Estimates have come down:
Analysts have already trimmed their estimates on Apple, with much of the decline coming since Apple's fourth quarter report. At that report, Apple guided to fiscal Q1 revenues of $52 billion and earnings per share of $11.75. Now we know that Apple usually gives conservative guidance, but the earnings forecast was much weaker than expected. Apple on the conference call guided to just 36% gross margins. Their reasoning was an extraordinarily large introduction of new products, the largest in corporate history. In addition to some of those products being lower margin, like the iPad mini, Apple said it would spend more on shipping costs in an effort to get products to the consumer quicker. Most expect a margin rebound going forward, so this should be a one quarter issue.
Going into Apple's Q4 report, analysts were looking for Q1 revenue of $54.98 billion and earnings per share of $15.41. For the fiscal year, ending in September, analysts were expecting $193.97 billion in revenues and earnings per share of $53.24.
Thanks to Apple's low earnings guidance, analysts have taken down their earnings estimate for Q1 to the current average of $13.33. Also, the revenue average has come down a little to the current average of $54.54 billion. That implies that analysts believe Apple will come in about 4.9% above where Apple guided to on the revenue front, and 13.4% above on the earnings front.
The full-year estimates have come down a bit as well. I put together the following table, showing the average analyst estimates for the full-fiscal year, over time. As you can see, even in the last week or so, estimates have come down. The revenue numbers are in billions, and earnings per share are actual.
A large part of the last hit above has to do with the fiscal second-quarter estimates. Since January 3, the average revenue estimate for Q2 has come down from $47.06 billion to $46.94 billion, and the average for earnings per share has declined from $12.15 to $12.12.
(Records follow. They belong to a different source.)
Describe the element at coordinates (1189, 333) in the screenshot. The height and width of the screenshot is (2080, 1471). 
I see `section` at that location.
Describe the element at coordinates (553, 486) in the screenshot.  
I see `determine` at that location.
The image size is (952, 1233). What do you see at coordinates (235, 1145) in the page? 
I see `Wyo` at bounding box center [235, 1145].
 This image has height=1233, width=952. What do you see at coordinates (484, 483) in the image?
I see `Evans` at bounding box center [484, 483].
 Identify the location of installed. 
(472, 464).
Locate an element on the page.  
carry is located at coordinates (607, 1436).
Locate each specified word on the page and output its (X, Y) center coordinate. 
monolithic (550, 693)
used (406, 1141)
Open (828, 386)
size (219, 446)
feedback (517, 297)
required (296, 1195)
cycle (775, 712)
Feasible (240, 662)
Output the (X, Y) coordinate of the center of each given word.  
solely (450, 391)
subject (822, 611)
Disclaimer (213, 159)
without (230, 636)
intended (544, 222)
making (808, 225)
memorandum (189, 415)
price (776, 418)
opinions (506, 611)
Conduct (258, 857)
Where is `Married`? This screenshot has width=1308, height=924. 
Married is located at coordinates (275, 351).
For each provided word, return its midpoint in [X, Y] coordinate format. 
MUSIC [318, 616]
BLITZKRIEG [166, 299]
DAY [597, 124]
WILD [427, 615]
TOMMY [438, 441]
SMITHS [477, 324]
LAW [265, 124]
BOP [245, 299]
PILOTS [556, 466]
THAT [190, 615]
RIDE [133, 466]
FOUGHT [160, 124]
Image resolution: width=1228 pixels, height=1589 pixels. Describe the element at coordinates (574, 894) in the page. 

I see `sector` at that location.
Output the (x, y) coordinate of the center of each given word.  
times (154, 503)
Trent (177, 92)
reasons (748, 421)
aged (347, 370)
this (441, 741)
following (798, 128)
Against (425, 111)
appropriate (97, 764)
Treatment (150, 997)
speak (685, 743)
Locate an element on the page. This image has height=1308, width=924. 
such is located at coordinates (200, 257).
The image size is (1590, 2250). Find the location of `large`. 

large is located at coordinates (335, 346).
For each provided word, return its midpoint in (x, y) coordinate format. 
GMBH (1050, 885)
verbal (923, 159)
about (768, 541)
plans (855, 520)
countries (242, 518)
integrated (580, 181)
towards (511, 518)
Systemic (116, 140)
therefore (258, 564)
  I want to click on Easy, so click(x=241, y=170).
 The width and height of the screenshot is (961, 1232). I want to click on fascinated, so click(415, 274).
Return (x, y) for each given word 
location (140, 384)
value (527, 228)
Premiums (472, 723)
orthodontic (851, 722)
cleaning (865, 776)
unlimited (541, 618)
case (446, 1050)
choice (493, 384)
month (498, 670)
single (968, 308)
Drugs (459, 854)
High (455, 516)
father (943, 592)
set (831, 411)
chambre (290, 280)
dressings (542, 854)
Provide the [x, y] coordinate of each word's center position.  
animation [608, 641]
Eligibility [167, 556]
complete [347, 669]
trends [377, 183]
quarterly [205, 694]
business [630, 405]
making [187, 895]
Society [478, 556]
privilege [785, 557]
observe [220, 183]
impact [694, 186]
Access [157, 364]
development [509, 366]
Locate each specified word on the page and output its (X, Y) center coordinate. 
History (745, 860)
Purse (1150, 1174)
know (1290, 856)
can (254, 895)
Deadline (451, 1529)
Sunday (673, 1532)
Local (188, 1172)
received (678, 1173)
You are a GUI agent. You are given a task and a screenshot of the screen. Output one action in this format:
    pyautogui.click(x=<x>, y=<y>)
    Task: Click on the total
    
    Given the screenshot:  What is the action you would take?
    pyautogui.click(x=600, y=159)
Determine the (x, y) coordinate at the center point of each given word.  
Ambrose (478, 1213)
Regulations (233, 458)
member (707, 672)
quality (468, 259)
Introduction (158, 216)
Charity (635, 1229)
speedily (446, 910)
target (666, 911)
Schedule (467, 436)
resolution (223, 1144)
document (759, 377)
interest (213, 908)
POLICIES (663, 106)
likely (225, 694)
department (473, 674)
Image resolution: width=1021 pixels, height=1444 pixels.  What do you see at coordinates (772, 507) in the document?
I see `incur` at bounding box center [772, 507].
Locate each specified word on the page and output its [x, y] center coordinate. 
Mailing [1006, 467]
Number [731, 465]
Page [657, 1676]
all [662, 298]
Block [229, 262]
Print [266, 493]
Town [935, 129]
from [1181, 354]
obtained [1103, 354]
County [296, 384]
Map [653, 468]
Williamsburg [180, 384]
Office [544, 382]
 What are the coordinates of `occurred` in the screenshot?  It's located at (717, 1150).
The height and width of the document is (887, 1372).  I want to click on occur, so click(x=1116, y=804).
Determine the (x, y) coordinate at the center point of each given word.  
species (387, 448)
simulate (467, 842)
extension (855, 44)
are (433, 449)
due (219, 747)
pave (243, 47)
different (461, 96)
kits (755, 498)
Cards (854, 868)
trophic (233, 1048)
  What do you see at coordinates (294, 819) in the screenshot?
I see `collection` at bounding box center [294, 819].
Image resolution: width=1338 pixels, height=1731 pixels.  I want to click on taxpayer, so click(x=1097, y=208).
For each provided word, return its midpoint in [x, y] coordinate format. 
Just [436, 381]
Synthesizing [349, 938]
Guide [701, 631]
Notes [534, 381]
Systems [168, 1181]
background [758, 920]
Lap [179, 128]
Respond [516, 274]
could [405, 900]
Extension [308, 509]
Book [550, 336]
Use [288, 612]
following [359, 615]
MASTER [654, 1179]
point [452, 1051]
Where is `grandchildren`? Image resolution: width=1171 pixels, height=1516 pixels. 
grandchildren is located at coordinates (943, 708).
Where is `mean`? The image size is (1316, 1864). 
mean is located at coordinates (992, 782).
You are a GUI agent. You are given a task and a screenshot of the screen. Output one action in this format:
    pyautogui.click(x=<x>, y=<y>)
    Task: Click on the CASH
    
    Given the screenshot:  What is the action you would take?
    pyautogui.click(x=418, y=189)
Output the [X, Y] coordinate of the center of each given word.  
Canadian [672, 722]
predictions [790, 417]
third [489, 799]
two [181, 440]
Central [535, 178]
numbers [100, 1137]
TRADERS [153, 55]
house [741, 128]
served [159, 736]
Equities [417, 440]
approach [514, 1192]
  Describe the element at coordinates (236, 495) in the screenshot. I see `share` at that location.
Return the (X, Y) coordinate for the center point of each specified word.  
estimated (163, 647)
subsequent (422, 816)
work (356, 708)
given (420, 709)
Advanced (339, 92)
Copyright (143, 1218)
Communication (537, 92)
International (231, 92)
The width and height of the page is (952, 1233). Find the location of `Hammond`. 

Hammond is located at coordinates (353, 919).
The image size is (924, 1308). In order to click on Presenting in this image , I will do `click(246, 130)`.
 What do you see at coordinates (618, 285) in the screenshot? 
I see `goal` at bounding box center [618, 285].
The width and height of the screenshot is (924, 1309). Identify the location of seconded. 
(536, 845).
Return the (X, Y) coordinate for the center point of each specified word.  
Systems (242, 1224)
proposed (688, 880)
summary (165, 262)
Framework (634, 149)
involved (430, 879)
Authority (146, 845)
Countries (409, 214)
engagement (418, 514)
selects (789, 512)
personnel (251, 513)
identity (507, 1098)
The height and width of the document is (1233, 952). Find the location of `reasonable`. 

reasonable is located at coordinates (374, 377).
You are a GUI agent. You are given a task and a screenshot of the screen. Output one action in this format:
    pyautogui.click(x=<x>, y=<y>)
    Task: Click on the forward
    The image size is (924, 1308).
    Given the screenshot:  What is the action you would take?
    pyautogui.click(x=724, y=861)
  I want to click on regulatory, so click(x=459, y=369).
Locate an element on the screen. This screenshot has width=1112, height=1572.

Final thoughts and stock movement:
We've already seen Apple's estimates start to go down, and there have been a number of negative reports from analysts. This seems very similar to last quarter, where a number of late estimate cuts helped Apple to beat on the top line. I wouldn't be surprised if we repeat that process this time around.
As for the stock price, Apple has come down since late September's high of $705.07. Since then, we've seen lower highs and lower lows, which I've tallied in the following table. Except for one or two points, the trend has been lower and lower.
If we continue to see more analyst negativity, Apple's stock will continue to decline. For that reason, I'm including this article as a "short idea". I am not calling Apple a long-term short, in fact my opinion on the name is quite the opposite. What I'm saying here is that if we see a repeat of last quarter, Apple could be a good short for a trade up until earnings. If we see additional negative notes and estimate cuts, I would not be surprised to see Apple break below $500 before earnings, and I think we could trade all the way down to $475 at some point. Apple could be in for a repeat of last quarter, and if that is the case, shares could go lower over the next few weeks.